Detection of cytokine proteins using a membrane-based multiplex cytokine antibody array. In this membrane-based array, 60 specific cytokines were tested in duplicate. Each dark spot represents a semiquantitative signal according to the cytokine concentration. Both positive and negative controls were included in the same array. In this experiment, high concentrations of CCL18, monocyte chemoattractant protein (MCP)-1 and interleukin (IL)-6 were detected in the spent peritoneal dialysate from a long-term peritoneal dialysis patient. (Reproduced from Ahmad et al. [15] with permission).

Modified MS

Recently, there have been developments in MS allowing the measurement of selected target proteins quantitatively, such as multiple reaction monitoring (MRM)-based assays [16,17]. Specific antibodies are not needed for this technique.
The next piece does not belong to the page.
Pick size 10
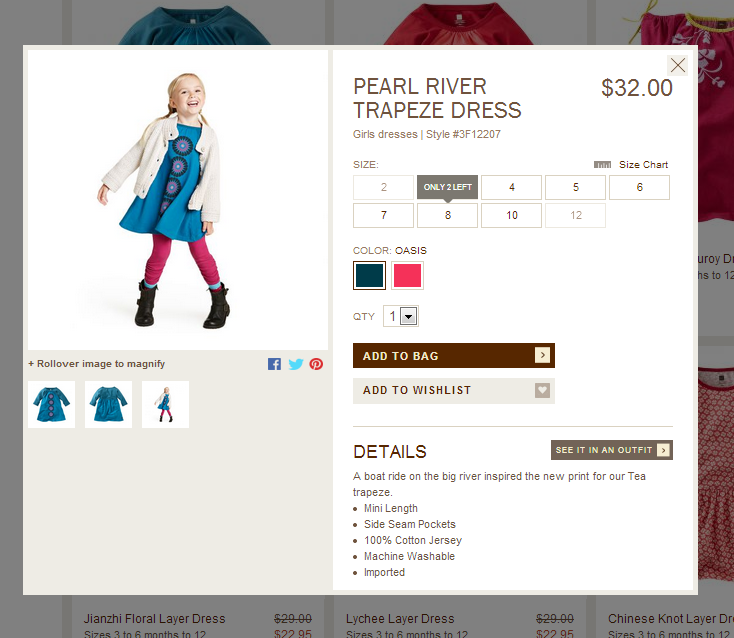The height and width of the screenshot is (638, 734). coord(511,215)
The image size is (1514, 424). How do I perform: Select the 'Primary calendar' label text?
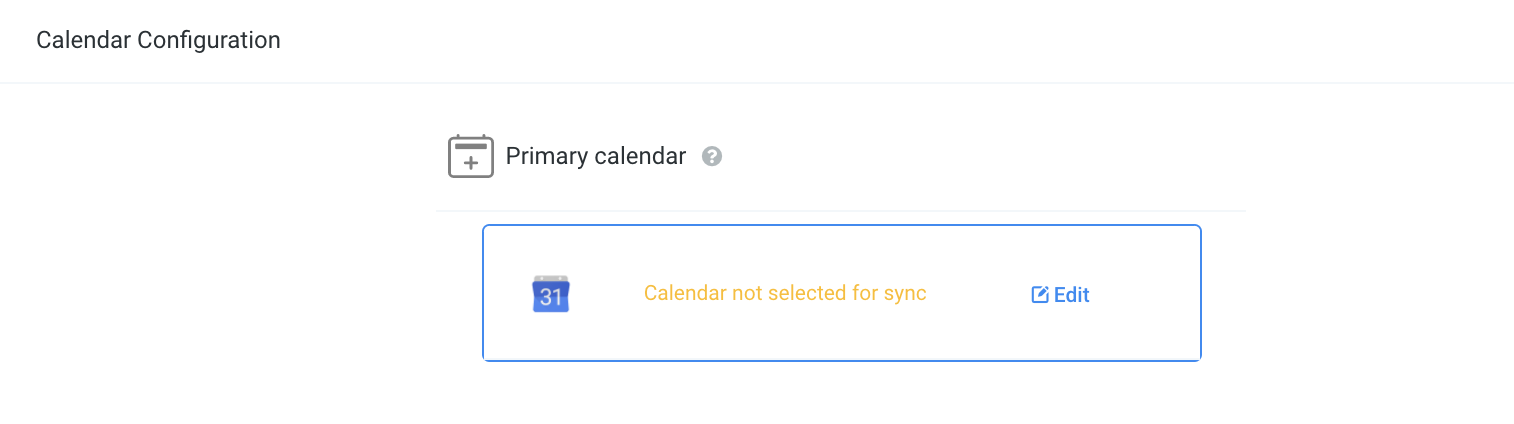[x=596, y=156]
Efforts are being made to improve the reproducibility and throughput of these MRM-based assays in analyzing specific groups of proteins in biological fluids, so that they may be used in clinical situations.
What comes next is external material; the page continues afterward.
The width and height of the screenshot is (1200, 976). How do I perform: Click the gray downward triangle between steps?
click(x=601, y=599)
Application of Urine Proteomics: Workflow of Clinical Proteomics to Discover Urine Biomarkers

The ideal sequence of urine proteomics to discover new biomarkers would be MS-based discovery of candidate molecules from small, well-defined patient populations, followed by a validation process with samples from large patient cohorts using immunology-based proteomic techniques and, subsequently, clinical application of biomarker assays. However, this is easier said than done, and modifications to this sequential approach are often made in reality. For example, the targeted candidate biomarker for a validation step can be derived from different sources such as in vitro and in vivo studies (fig. 3). These molecules can be investigated in samples from large patient groups using targeted proteomic methods. As they are already known to be involved in the pathogenesis of a disease from previous in vitro or in vivo research, the chance of validation is greater than for newly found molecules by MS discovery. For example, urinary CCL2 (also known as monocyte chemoattractant protein-1) was shown to be elevated in patients with proliferative glomerulonephritis [18,19]. In patients with diabetic nephropathy, we also found that urinary connective tissue growth factor and CCL2 are prognostic of progression of diabetic nephropathy [20].

Fig. 3

A schematic diagram showing different approaches of urine proteomics leading to clinical studies, validation and applications.

Alternatively, it is possible to combine discovery and targeted proteomics using MS. For example, Quintana et al. [21] used LC-MS to discover that amounts of specific fragments of uromodulin and kininogen were lower in the urine of patients with chronic renal allograft dysfunction than in control subjects. These 5 specific protein fragment ions were measured using MRM-based LC-MS/MS to validate the discovery.

It is critical to have adequate validation of any recently discovered biomarkers. This often involves validation of the reproducibility of the assays and clinical validation in large-scale clinical studies across multiple clinical centers (fig. 3). These are not simple tasks [22].

Future Perspectives

With continuous developments and improvements in proteomic methods and clinical trials regarding the validation of the candidate biomarkers, there will be more and more biomarkers or a battery of biomarkers available in the clinical field. These will aid in making diagnoses and prognoses and also in monitoring treatment responses, leading to an improvement in patient management. In the clinical research field, they can be used as surrogate markers, providing additional possibilities of assessing outcomes.

Disclosure Statement

F.W.K.T. has received research project grants from Roche Palo Alto, AstraZeneca Ltd. and Baxter Biosciences.